Rust in agent infrastructure

If you build with AI agents, you build infrastructure around them: tool servers, vector stores, sandboxed code execution, prompt logging, evals, observability. Most of this plumbing is latency-sensitive, runs as long-lived servers, and benefits from the same properties that drove query engines to Rust. The ecosystem is younger than the query side, but the canonical crates are emerging.

What you actually build around agents

Layer	What it does
Tool servers (MCP)	Expose tools to agents over a standard protocol (Model Context Protocol).
Vector storage	Embedding indexes for retrieval. Qdrant, Lance, Milvus alternatives.
Sandbox execution	Run agent-written code without trusting it. Wasmtime, Firecracker, gVisor.
Prompt / trace logging	Capture every prompt, response, and tool call. OpenTelemetry, custom storage.
Eval harnesses	Replay traces against new models. Track regressions over time.
Orchestration	Wire agents together. Workflow, DAG, conversation routing.

Each of these has Rust crates worth knowing.

Tool servers and MCP

The Model Context Protocol is becoming the standard wire format for "expose this tool to an agent." There are SDKs in many languages; the Rust ecosystem has a few:

Crate	Notes
`rmcp`	Official Rust SDK. Server + client. JSON-RPC over stdio or HTTP.
`tower`	The generic service abstraction MCP servers compose with.
`axum`	The HTTP layer for HTTP-transport MCP servers.

A Rust MCP server is typically: an async tower::Service that owns the tools' state, an axum HTTP listener, and a serde_json-typed request/response surface.

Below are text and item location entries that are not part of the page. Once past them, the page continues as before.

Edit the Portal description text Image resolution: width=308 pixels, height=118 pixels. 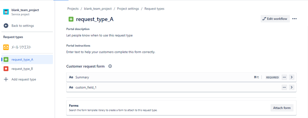100,36
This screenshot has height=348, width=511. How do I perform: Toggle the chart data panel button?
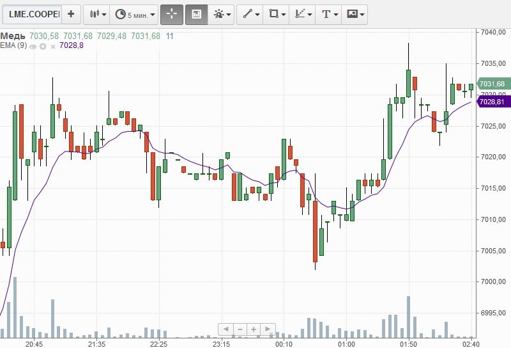tap(196, 13)
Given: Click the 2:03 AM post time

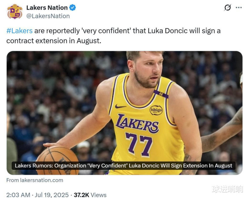Looking at the screenshot, I should (19, 195).
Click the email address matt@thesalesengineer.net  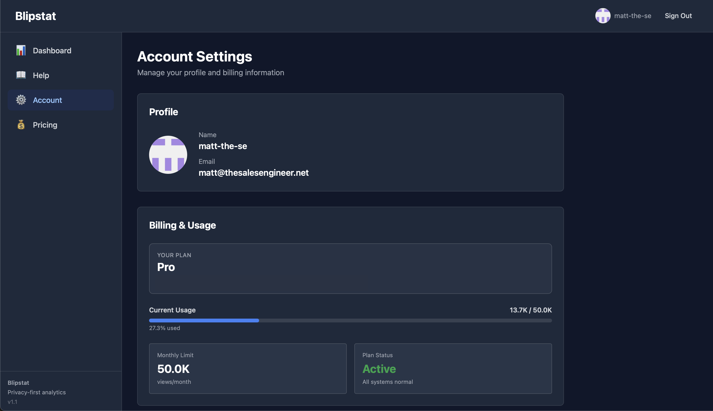[x=253, y=173]
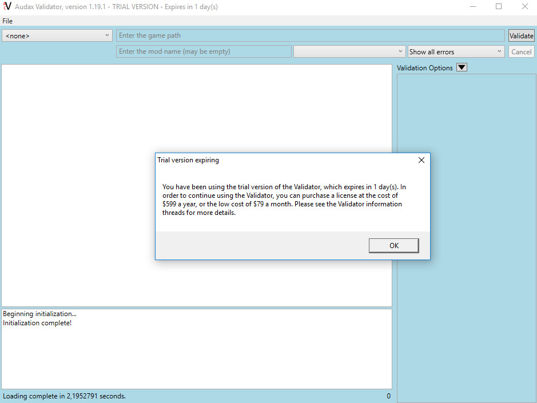Open the File menu

tap(7, 21)
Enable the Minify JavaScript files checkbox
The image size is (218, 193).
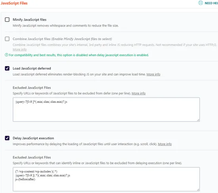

Latency, type safety, and the ability to embed the server in a larger binary all favor Rust here.

Vector stores

Crate / project	Notes
`qdrant-client`	Client for the Qdrant vector DB (which is itself Rust).
`lancedb`	Embedded vector + retrieval DB. Lance file format, Arrow-native.
`hnsw_rs`	Pure-Rust HNSW index for in-process embeddings.

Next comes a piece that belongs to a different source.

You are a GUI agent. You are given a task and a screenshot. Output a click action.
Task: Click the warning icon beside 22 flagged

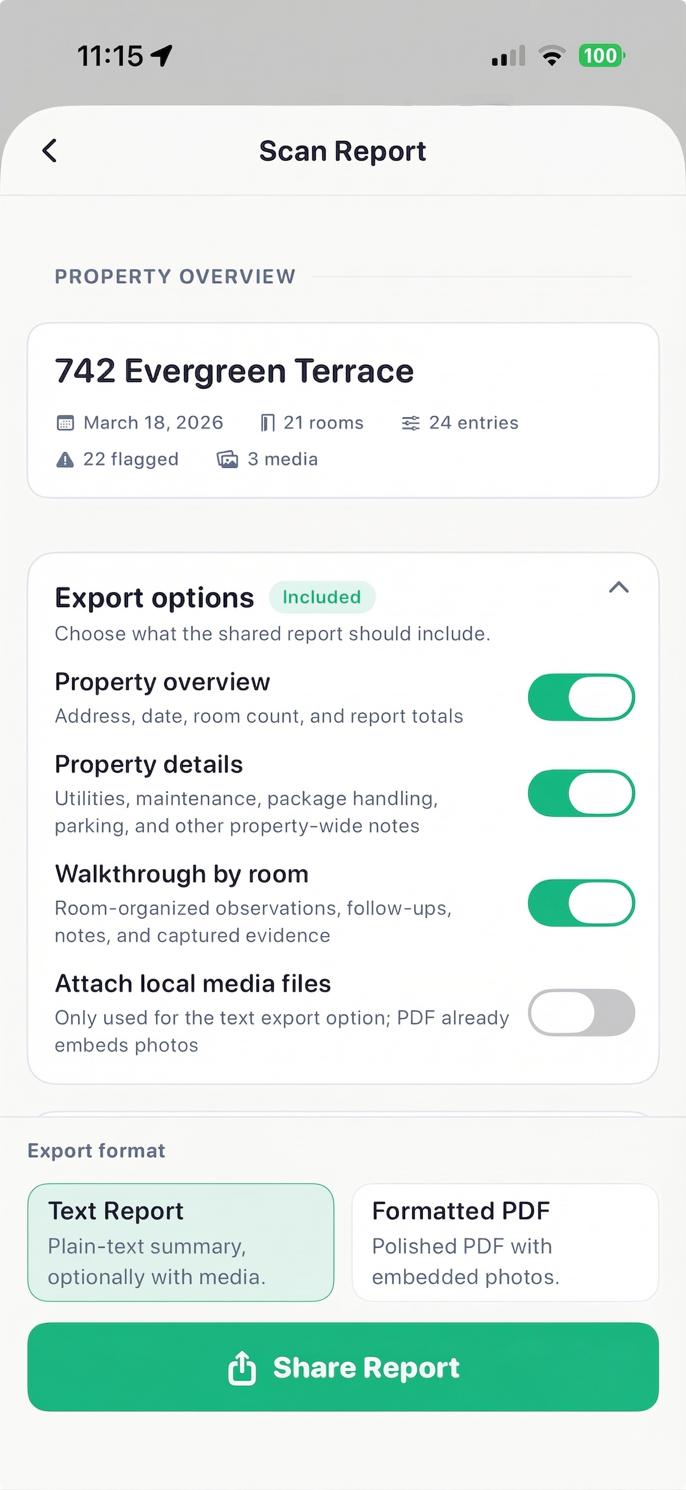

Lance is interesting because it sits in the Arrow ecosystem (so it composes with DataFusion / Sail / Polars). For small embedded use, hnsw_rs or rolling your own with ndarray is fine.

Sandboxed code execution

When the agent writes code you cannot trust to run on your machine directly:

Crate / runtime	Notes
`wasmtime`	Embed a Wasm runtime in your Rust binary. Safest option for "run untrusted code."
`wasmer`	Alternative Wasm runtime.
Firecracker microVMs	Heavy. Better isolation. AWS Lambda uses this internally.
gVisor / containers	Heavier still. OS-level isolation.

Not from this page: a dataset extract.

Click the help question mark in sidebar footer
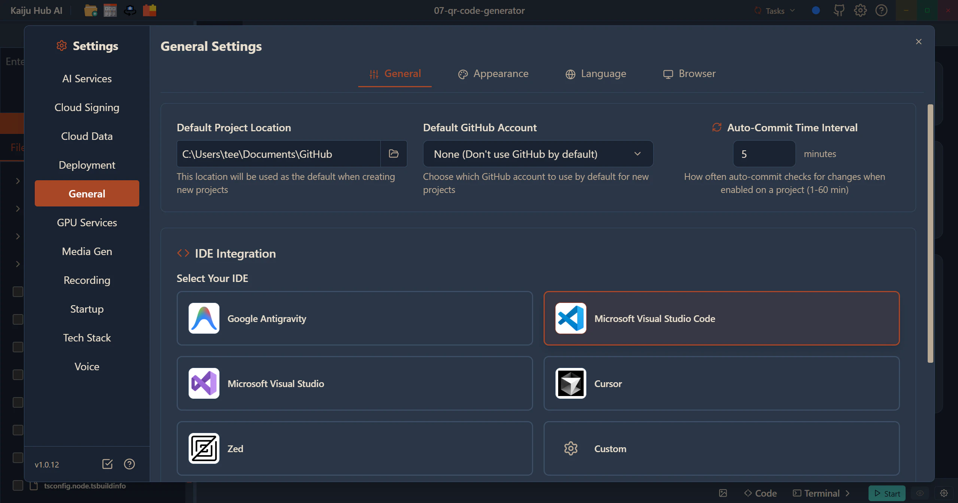958x503 pixels. pos(130,464)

For agent-orchestration systems, Wasm is usually the right default. The compile-Rust-to-Wasm story is mature, the runtime is fast, and the isolation is strong without paying for a full VM.

Observability

A few things that matter specifically for agent systems:

Crate	Notes
`tracing`	Async-aware structured logging. The default for Tokio-based code.
`opentelemetry-rust`	Export to OTLP backends (Honeycomb, Jaeger, Tempo).
`tracing-opentelemetry`	Bridge tracing spans to OTLP.

For agent traces specifically, the pattern is: one tracing span per prompt, child spans per tool call, attributes for model, tokens, latency. This composes naturally with tracing and ships to any OTLP-compatible backend.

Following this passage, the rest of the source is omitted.